"Que é a atribuição de vícios aos deuses, que não um modo de incentivar sua prática e dar a eles uma desculpa aceitável?"
Sêneca, De brevitate vitae
Não se irritem com o título, leitores: tenho o direito de bulir com as palavras. Na mitologia grega, Hera era casada com Zeus (¹). Esse casal olímpico estava, porém, muito longe de ser um exemplo de felicidade conjugal: Zeus era descrito na mitologia como um incansável adúltero, e Hera (talvez por consequência), como uma ciumenta incorrigível. Que poderia resultar disso? Para os antigos gregos, cada vez que uma grande calamidade natural acontecia - um terremoto, por exemplo - era porque, lá no Olimpo, Zeus e Hera estavam discutindo...
Uma dentre muitas lendas associadas a esse casal briguento fazia menção à ilha de Lemnos, que se acreditava ser o local dos fornos que Hefestos (²) usava para trabalhos em metalurgia, arte em que era perito. Acontece que Hefestos, vendo Hera, sua mãe, ser maltratada por Zeus, que a havia pendurado no céu com uma corrente de ouro, resolveu agir, libertando-a.

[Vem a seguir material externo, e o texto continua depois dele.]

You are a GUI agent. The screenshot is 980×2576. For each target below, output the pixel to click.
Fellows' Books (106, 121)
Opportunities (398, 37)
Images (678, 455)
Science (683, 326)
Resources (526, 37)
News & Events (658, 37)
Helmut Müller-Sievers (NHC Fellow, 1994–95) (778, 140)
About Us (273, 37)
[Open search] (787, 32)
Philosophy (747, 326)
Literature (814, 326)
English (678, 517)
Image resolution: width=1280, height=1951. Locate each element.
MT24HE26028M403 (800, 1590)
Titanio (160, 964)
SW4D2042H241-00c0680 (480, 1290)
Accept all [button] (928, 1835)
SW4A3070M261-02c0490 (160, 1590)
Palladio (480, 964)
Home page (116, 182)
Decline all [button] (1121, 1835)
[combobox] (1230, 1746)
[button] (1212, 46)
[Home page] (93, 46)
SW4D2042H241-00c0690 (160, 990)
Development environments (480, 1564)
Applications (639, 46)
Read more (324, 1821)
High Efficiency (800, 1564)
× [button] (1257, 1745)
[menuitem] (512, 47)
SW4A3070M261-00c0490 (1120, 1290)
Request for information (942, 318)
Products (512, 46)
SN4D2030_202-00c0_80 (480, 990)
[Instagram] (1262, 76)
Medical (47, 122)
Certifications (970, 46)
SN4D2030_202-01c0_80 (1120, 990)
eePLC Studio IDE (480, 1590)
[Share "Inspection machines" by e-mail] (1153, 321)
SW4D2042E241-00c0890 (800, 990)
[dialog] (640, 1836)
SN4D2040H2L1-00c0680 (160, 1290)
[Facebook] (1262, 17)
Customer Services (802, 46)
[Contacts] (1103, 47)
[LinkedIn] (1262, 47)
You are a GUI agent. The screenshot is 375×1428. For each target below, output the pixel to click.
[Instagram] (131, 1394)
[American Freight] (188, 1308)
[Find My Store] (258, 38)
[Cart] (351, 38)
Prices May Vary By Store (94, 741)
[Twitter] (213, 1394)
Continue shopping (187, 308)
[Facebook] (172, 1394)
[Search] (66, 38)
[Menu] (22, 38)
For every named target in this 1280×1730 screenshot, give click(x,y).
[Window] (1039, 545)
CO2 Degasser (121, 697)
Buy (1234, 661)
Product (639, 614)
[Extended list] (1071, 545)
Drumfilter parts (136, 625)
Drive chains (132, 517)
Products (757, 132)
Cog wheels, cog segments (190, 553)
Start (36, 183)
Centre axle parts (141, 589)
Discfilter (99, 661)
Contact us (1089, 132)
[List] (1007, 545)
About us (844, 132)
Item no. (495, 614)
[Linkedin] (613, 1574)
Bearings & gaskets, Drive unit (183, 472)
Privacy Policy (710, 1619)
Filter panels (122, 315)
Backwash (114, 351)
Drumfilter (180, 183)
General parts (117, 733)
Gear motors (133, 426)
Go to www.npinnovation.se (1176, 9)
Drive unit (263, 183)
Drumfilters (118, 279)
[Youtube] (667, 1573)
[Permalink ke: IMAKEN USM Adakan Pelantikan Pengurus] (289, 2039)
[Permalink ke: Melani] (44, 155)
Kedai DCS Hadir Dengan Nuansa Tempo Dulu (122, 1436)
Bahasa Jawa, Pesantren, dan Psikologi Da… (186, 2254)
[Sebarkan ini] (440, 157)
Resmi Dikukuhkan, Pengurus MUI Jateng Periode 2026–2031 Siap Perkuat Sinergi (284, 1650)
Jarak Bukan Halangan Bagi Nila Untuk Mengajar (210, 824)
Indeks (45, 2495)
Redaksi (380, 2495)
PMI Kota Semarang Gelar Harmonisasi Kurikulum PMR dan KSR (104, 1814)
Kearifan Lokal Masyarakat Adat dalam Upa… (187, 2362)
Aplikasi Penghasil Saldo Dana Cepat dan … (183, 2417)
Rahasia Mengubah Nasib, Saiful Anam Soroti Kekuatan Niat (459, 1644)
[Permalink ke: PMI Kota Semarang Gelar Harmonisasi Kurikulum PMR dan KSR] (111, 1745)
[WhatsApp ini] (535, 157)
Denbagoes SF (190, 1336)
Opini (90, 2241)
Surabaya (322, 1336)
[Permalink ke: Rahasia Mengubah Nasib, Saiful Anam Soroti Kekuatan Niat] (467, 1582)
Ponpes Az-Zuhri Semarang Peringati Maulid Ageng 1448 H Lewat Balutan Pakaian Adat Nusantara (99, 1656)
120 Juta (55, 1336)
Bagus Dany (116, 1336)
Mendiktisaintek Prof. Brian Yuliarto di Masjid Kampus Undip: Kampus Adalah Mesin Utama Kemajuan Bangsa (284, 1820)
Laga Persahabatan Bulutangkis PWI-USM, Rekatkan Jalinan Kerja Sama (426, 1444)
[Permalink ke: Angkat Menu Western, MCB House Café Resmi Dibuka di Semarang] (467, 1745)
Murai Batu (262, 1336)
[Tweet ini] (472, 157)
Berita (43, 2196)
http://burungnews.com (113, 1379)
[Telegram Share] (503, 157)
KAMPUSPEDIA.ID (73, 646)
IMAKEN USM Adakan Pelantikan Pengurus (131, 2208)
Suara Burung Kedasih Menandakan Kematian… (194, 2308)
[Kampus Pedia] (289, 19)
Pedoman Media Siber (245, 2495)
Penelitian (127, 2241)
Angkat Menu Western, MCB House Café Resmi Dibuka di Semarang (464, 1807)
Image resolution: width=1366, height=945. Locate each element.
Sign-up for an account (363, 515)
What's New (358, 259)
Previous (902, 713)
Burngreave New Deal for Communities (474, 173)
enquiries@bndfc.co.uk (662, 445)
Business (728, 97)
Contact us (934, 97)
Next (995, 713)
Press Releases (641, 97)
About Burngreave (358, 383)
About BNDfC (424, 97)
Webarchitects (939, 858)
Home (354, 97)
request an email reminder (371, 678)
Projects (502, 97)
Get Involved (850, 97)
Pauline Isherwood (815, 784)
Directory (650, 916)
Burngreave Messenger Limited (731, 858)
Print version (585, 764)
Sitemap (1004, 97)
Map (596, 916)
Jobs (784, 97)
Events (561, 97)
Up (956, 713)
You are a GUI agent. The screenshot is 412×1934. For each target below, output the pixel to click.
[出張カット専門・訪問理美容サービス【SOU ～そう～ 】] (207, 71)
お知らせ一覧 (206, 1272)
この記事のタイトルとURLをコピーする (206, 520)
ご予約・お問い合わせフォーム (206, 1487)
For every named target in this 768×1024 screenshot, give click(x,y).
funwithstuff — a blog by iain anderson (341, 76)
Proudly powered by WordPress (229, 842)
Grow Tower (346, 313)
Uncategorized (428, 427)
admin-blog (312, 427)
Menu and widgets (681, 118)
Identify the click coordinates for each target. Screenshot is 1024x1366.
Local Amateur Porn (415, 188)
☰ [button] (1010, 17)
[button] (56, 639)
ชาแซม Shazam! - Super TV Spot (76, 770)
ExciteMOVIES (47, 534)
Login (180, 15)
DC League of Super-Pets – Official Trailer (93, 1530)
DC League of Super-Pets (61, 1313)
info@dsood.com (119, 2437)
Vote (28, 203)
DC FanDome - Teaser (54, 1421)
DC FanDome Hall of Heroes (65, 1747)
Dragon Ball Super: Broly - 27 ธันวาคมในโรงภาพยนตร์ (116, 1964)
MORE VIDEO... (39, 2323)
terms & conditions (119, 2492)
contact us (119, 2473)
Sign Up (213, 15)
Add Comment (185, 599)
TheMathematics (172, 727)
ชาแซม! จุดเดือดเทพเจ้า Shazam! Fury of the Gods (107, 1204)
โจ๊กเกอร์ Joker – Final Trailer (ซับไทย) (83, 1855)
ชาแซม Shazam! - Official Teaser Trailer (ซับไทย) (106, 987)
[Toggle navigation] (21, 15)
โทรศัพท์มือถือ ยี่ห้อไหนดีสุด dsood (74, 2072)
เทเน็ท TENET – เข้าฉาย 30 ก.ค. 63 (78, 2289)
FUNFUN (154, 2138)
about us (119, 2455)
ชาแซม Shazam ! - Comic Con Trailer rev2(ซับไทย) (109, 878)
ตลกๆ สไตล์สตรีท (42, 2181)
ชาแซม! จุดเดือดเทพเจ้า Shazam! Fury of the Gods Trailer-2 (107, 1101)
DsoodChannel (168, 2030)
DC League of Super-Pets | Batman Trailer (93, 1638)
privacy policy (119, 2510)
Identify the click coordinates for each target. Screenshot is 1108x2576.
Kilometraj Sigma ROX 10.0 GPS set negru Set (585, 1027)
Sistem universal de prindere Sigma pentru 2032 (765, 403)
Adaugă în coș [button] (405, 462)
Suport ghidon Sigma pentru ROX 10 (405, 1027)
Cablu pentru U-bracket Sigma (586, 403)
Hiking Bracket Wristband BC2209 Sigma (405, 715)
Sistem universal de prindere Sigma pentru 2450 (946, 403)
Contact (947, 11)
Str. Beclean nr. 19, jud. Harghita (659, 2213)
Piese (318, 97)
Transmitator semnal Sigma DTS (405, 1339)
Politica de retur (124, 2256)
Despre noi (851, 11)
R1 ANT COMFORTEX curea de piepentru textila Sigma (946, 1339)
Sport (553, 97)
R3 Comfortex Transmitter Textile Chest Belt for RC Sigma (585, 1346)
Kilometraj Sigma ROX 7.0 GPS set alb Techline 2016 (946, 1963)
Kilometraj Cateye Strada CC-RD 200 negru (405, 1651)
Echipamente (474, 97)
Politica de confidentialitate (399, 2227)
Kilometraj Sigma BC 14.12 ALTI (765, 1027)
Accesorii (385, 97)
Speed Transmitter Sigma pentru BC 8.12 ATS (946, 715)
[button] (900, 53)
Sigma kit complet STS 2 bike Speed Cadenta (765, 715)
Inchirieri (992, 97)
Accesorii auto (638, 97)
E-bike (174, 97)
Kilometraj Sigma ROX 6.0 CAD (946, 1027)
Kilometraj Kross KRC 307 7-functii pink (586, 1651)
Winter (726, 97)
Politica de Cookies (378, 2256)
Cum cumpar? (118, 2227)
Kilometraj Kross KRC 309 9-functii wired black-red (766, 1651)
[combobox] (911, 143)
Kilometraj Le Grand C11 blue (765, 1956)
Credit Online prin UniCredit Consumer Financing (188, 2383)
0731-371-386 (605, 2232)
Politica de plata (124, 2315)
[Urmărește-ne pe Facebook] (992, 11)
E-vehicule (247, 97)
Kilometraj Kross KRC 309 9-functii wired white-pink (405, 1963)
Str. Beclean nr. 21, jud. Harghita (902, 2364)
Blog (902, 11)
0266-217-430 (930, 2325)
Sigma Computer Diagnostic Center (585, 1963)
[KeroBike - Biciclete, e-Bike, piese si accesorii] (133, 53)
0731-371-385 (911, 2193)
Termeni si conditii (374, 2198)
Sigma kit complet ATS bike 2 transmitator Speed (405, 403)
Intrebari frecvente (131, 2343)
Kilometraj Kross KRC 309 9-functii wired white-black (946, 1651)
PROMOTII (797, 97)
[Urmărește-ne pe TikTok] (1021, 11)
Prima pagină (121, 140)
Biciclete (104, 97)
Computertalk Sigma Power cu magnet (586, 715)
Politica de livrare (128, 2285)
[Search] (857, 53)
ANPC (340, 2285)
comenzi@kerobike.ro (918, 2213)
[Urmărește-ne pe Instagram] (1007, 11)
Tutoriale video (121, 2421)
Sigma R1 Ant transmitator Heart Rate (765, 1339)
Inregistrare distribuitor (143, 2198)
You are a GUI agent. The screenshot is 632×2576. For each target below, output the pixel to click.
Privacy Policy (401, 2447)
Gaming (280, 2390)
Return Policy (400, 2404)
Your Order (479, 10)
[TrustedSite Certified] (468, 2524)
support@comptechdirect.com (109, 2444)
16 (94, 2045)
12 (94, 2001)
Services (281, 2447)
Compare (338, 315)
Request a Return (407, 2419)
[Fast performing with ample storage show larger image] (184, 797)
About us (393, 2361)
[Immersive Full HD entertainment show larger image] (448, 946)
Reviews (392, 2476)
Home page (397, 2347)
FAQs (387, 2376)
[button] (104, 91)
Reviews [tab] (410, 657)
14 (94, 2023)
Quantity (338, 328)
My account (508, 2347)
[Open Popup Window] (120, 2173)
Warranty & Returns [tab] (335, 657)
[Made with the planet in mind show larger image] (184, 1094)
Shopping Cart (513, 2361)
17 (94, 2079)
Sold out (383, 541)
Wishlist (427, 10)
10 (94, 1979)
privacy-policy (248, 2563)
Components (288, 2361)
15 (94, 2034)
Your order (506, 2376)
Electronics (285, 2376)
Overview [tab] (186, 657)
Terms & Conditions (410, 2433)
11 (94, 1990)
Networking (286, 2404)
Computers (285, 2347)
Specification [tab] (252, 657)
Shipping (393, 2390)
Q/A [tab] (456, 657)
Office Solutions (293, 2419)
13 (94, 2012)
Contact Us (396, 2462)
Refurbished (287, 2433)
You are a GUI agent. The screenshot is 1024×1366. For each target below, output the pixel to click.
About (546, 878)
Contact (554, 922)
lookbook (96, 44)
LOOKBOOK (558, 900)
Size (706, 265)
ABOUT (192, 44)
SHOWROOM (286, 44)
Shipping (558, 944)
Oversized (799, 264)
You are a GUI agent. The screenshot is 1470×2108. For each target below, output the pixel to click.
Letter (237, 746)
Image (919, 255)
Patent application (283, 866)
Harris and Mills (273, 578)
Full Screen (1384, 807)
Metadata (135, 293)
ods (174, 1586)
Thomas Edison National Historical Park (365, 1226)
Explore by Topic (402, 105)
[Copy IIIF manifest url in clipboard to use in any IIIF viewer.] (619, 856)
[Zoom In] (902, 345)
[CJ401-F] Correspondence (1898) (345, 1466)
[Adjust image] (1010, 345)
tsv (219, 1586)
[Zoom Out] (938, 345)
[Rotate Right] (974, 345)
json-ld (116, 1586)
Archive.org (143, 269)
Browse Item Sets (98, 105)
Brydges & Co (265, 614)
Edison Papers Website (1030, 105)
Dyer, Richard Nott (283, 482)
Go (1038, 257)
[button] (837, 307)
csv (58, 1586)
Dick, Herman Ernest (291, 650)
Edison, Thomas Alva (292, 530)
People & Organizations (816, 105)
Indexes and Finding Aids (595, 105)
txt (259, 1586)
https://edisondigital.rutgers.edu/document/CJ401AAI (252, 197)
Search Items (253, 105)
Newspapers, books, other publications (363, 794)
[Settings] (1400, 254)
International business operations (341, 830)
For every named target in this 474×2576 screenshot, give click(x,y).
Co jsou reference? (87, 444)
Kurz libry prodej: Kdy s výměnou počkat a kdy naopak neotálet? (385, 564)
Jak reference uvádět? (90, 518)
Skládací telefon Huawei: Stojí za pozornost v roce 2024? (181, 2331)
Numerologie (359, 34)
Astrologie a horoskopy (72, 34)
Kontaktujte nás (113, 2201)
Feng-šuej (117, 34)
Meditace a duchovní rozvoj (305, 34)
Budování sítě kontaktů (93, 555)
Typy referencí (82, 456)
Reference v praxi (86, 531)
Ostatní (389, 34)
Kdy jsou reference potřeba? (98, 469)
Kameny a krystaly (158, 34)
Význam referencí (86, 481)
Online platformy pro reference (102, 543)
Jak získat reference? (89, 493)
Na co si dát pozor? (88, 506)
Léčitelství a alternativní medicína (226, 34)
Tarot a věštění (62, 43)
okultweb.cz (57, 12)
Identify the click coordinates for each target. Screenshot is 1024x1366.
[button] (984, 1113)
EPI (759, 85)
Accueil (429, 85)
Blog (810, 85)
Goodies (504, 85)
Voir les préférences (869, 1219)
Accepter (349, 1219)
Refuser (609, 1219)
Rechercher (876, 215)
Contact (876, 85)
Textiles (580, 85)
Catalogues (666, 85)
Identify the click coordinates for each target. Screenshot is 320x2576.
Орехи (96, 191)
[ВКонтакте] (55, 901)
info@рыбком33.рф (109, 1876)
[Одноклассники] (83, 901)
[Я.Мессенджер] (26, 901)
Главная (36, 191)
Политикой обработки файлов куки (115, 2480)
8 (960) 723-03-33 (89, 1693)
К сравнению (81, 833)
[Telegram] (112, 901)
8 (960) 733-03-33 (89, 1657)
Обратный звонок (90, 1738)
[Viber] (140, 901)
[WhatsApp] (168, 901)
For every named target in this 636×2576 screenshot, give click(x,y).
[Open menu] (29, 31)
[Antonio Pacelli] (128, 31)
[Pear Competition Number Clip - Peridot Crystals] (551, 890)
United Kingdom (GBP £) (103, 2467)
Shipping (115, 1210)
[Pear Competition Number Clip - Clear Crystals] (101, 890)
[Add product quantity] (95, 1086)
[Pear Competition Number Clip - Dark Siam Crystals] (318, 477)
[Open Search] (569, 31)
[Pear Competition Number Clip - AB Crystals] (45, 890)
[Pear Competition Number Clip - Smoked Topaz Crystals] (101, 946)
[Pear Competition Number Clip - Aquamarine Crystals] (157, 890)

Em consequência, recebeu um horrendo pontapé de Zeus, suficiente para que fosse arremessado em Lemnos. Ao cair, teve uma perna fraturada e, por isso, mancava continuamente. Outras versões, igualmente antigas, tinham explicações diferentes para o problema de Hefestos.
Vejam, leitores: não é improcedente a ideia de que, na Antiguidade, havia aqueles que colocavam suas próprias características nos deuses que cultuavam. Em alguns episódios da mitologia, divindades olímpicas não eram exemplos do que havia de mais virtuoso entre os homens. De qualquer modo, Hera também foi reverenciada pelos gregos como a deusa da fidelidade conjugal. Seu templo mais célebre era o de Argos, no Peloponeso.
(1) Em Roma, Juno e Júpiter, respectivamente, ainda que a correspondência entre divindades gregas e romanas seja algo discutível.
(2) Vulcano, para os romanos.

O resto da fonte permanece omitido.